### WORK INSTRUCTIONS
From the records below, copy each line that has the word "computer" in it.

### INPUT RECORDS
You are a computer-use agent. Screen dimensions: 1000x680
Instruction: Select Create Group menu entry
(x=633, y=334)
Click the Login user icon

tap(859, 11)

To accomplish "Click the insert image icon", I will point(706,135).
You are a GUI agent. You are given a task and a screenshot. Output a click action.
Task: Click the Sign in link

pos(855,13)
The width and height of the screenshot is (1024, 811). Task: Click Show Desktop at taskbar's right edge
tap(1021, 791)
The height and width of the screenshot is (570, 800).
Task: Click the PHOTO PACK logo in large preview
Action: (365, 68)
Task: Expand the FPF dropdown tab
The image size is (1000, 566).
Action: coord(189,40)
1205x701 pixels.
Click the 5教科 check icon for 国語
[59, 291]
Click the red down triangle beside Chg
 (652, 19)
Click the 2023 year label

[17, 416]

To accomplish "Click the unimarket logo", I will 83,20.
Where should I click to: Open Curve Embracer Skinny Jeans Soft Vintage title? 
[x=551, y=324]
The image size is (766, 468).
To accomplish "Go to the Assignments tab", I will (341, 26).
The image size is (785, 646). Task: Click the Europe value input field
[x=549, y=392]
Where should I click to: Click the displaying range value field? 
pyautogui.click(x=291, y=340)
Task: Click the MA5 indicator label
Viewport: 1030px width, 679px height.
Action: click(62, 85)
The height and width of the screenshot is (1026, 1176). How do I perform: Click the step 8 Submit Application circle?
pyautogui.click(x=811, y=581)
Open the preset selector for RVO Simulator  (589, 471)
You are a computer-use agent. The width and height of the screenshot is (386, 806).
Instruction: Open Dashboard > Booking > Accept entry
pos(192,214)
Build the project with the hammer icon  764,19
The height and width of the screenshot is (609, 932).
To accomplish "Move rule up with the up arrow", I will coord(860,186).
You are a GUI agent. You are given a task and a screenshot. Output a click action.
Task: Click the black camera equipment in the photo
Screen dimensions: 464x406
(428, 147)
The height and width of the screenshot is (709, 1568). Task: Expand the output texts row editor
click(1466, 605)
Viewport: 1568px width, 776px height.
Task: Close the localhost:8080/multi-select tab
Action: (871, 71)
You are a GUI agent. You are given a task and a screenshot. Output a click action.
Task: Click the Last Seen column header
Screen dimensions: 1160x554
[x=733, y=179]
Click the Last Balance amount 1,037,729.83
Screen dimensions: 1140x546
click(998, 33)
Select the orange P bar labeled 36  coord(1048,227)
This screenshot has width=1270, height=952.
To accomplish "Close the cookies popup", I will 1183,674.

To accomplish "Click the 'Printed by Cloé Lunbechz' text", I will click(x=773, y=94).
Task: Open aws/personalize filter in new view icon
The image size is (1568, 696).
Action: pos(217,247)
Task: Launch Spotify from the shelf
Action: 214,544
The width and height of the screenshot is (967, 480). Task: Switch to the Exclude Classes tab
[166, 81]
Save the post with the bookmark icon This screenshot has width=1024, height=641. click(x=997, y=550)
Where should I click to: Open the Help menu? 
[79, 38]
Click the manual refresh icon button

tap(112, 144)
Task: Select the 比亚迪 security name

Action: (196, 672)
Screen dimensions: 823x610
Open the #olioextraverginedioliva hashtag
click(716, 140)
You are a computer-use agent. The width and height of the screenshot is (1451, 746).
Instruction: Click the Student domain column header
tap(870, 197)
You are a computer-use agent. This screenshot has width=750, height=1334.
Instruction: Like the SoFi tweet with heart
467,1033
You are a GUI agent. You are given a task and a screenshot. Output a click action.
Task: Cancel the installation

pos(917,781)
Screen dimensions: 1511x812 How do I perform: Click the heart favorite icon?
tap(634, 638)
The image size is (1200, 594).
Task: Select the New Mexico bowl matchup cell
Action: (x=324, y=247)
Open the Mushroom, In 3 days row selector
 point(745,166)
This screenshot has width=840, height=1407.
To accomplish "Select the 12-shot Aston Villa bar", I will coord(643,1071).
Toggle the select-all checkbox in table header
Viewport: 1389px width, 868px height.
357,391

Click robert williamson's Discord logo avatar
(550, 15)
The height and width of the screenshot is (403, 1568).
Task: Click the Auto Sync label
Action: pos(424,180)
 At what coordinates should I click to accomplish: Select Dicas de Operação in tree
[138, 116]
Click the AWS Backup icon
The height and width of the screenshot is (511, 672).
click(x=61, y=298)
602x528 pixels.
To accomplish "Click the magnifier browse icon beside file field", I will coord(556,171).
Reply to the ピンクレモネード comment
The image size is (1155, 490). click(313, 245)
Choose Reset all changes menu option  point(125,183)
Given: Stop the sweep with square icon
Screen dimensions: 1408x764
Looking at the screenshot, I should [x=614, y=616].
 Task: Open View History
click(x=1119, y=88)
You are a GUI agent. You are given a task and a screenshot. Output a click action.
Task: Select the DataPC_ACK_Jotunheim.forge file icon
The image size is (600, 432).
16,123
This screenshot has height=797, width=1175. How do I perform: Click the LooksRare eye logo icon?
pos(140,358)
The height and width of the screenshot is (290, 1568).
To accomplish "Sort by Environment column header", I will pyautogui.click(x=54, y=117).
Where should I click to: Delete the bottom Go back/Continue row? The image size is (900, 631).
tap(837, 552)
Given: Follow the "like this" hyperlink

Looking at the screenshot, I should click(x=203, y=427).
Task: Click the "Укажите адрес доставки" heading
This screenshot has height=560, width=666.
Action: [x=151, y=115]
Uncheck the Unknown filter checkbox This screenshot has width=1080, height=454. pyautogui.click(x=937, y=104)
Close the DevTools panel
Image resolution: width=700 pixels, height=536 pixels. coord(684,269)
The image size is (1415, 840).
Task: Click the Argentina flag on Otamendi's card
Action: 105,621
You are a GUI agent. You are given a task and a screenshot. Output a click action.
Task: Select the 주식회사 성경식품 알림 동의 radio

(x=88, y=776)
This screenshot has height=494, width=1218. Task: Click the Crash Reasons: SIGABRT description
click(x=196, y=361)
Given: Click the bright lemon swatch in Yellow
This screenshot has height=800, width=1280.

### RESPONSE AREA
You are a computer-use agent. Screen dimensions: 1000x680
You are a computer-use agent. The width and height of the screenshot is (386, 806).
You are a computer-use agent. The width and height of the screenshot is (1451, 746).
You are a computer-use agent. This screenshot has width=750, height=1334.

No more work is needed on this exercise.